Complete the following:
a - According to the Austrian Standards passage, on what date was the predecessor organization founded?
b - List every name that the Austrian Standards passage gives for the organization and its predecessor over time, in their original-language form.
c - Please reproduce the Austrian Standards passage word for word, starting at "The 1954 Federal" and ending at "38, 1020 Vienna.".

Reading passage:
------------------------------------------------------------

Standards organization and the ISO member body for Austria

Austrian Standards ÖNORM logo

Austrian Standards International (formerly Österreichisches Normungsinstitut), abbreviated ASI, is a standards organization and the ISO member body for Austria.

== History ==
Its predecessor organization, the Österreichischer Normenausschuss für Industrie und Gewerbe (Austrian Standards Committee for Industry and Trade), was founded in the First Republic of Austria on 23 September 1920, with 13 committees developing technical standards primarily for mechanical and electrical engineering. The first standard was published in 1921 on metric screw threads. In 1932, the committee's name was shortened to the Österreichischer Normenausschuss (Austrian Standards Committee). With the Austrian Anschluss to Nazi Germany in 1938, it became a branch office of the German Deutsches Institut für Normung (DIN) standards organization, but resumed operations in its own right after World War II, and was a founding ISO member in 1946.

The 1954 Federal Act on Standardization recognized the activities of the committee, and the Act, as amended, serves as its legal basis. The Austrian Standards Committee's name was changed to ON Österreichisches Normungsinstitut in 1969.

On 1 March 2006, the Institute published ON rule ONR 168000, used to calculate the monetary value of a brand.

In 2018, the name was changed to Austrian Standards International.

The Institute is located at Heinestrasse 38, 1020 Vienna.

== Austrian standards ==
The acronym ÖNORM designates a national standard published by the Austrian Standards International and applicable to Austria alone. Austrian national standards have the acronym "ÖNORM" followed by one letter and a unique number. By way of illustration:
- ÖNORM S 4223: dimensions, safety requirements, testing, conformity marking of snorkels
- ÖNORM S 4224: dimensions, safety requirements, testing, conformity marking of swimming fins
- ÖNORM S 4225: safety requirements, testing, conformity marking of diving masks
In the examples above, the letter "S" following "ÖNORM" indicates that these standards address topics not covered elsewhere (Sonstige Normengebiete in German).

------------------------------------------------------------

Stored data entries
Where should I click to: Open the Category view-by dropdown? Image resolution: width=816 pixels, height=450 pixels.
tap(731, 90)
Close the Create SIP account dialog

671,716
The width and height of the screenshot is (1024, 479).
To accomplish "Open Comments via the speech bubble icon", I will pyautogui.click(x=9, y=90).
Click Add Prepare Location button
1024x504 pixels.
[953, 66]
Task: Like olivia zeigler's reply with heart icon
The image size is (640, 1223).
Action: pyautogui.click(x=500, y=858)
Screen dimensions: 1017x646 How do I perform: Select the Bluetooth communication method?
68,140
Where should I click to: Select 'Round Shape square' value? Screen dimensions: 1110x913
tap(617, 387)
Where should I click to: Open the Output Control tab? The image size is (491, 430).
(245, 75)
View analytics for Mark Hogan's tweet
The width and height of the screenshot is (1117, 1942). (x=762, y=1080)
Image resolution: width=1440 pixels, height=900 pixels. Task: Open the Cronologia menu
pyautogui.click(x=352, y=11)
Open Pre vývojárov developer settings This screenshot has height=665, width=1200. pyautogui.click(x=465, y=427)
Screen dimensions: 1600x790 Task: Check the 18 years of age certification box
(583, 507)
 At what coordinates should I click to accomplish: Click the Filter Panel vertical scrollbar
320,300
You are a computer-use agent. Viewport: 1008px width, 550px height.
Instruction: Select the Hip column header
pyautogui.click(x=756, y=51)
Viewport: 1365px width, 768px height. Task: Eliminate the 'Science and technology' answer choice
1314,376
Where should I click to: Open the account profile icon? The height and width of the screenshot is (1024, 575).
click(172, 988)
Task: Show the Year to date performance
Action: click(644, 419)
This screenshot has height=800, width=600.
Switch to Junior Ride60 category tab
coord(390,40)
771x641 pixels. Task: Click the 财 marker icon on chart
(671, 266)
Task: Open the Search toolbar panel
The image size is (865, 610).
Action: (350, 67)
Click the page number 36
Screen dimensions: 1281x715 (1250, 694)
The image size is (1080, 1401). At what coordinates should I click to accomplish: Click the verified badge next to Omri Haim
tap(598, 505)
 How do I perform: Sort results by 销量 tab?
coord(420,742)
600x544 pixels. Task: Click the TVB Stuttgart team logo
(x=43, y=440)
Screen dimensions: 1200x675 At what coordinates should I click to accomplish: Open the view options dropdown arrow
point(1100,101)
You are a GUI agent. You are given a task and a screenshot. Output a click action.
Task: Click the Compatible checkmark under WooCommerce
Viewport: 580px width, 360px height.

------------------------------------------------------------

Responses in order:
a - 23 September 1920

b -
- Österreichischer Normenausschuss für Industrie und Gewerbe
- Österreichischer Normenausschuss
- ON Österreichisches Normungsinstitut
- Austrian Standards International

c -
The 1954 Federal Act on Standardization recognized the activities of the committee, and the Act, as amended, serves as its legal basis. The Austrian Standards Committee's name was changed to ON Österreichisches Normungsinstitut in 1969.

On 1 March 2006, the Institute published ON rule ONR 168000, used to calculate the monetary value of a brand.

In 2018, the name was changed to Austrian Standards International.

The Institute is located at Heinestrasse 38, 1020 Vienna.